-- start Given records --
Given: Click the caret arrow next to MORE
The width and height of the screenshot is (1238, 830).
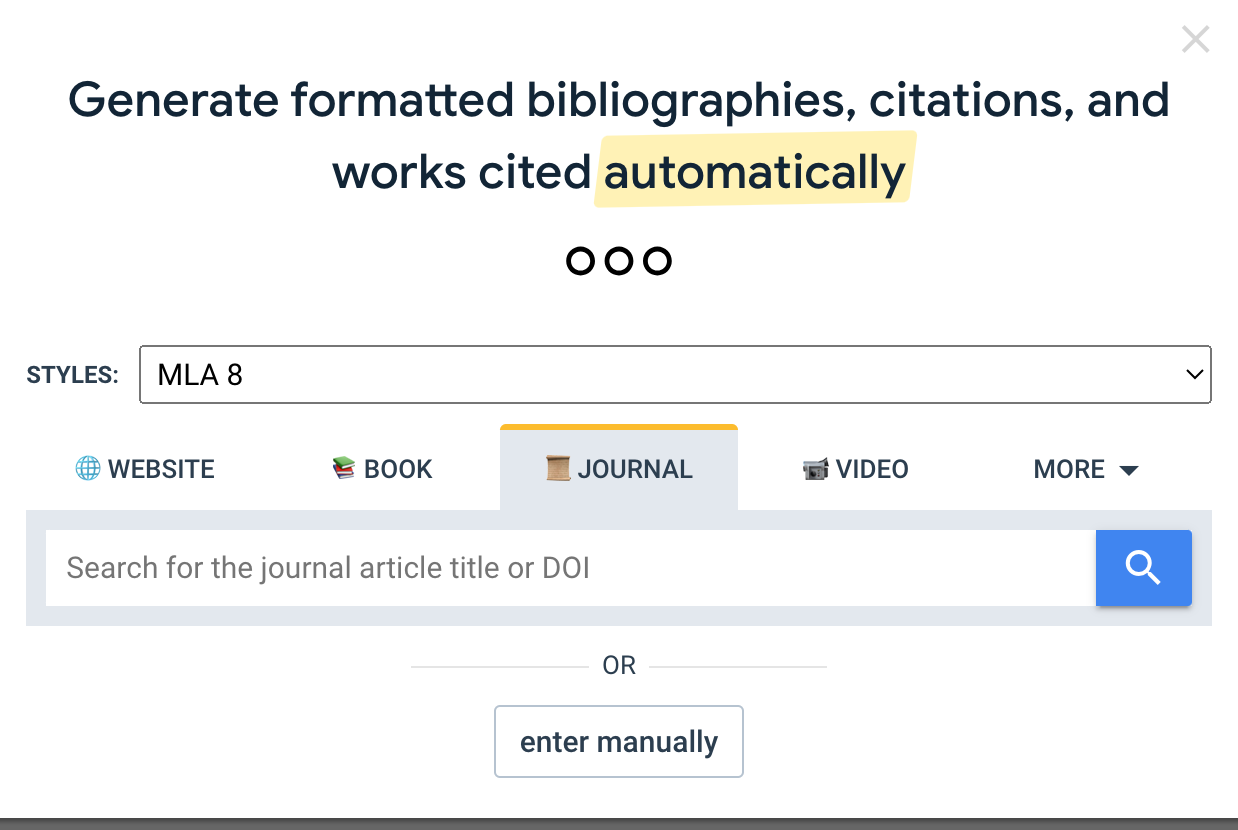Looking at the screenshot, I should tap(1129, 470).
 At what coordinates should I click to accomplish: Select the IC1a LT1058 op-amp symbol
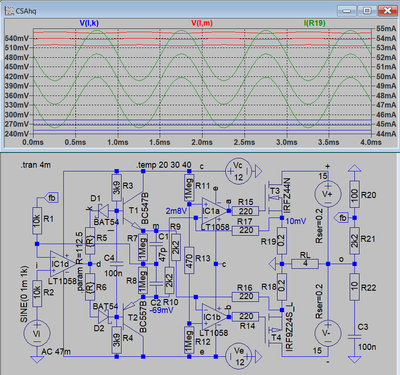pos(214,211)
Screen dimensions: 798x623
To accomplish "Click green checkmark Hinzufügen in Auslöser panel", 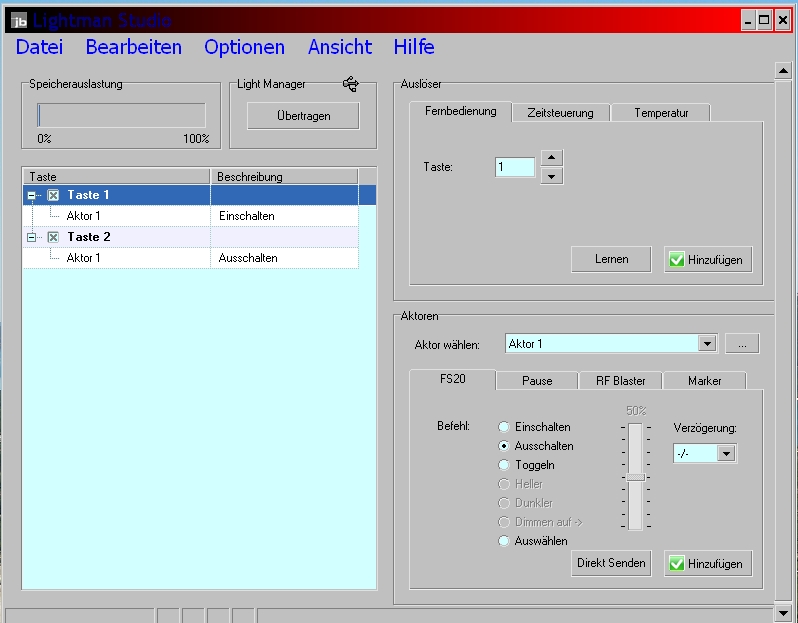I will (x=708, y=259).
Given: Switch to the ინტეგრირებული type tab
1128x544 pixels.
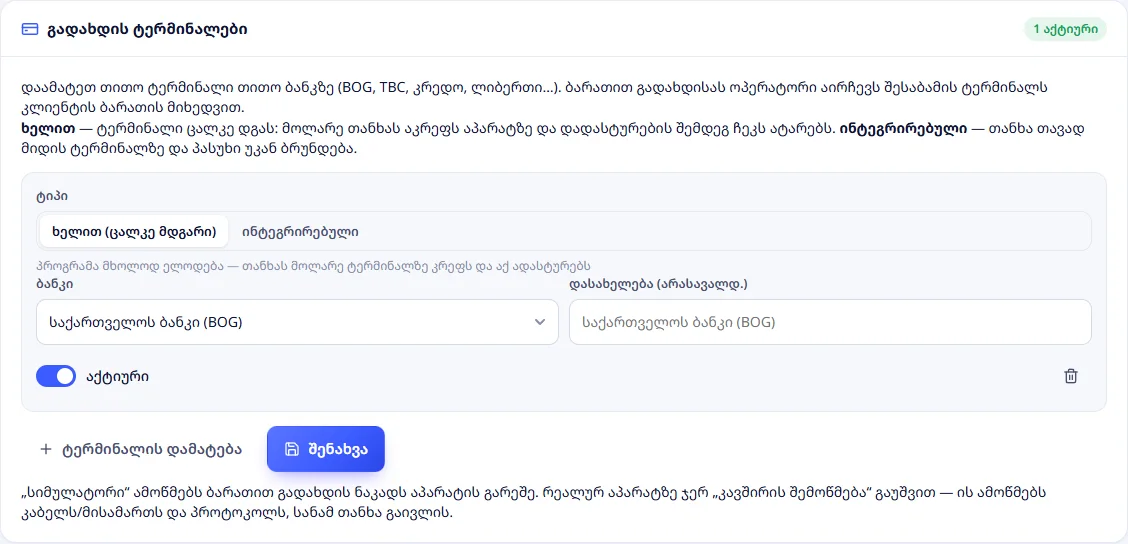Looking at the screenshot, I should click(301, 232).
-- end Given records --
-- start Given records --
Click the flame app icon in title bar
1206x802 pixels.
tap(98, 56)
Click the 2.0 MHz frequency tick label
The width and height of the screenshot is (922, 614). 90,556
-- end Given records --
Output the lines of the material from the line with "Given: Switch to the ინტეგრირებული type tab" up to and including the line with "Looking at the screenshot, I should click(301, 232)." verbatim, omitting the pictures.

> _Result of this exercise_
Given: Switch to the ინტეგრირებული type tab
1128x544 pixels.
Looking at the screenshot, I should click(301, 232).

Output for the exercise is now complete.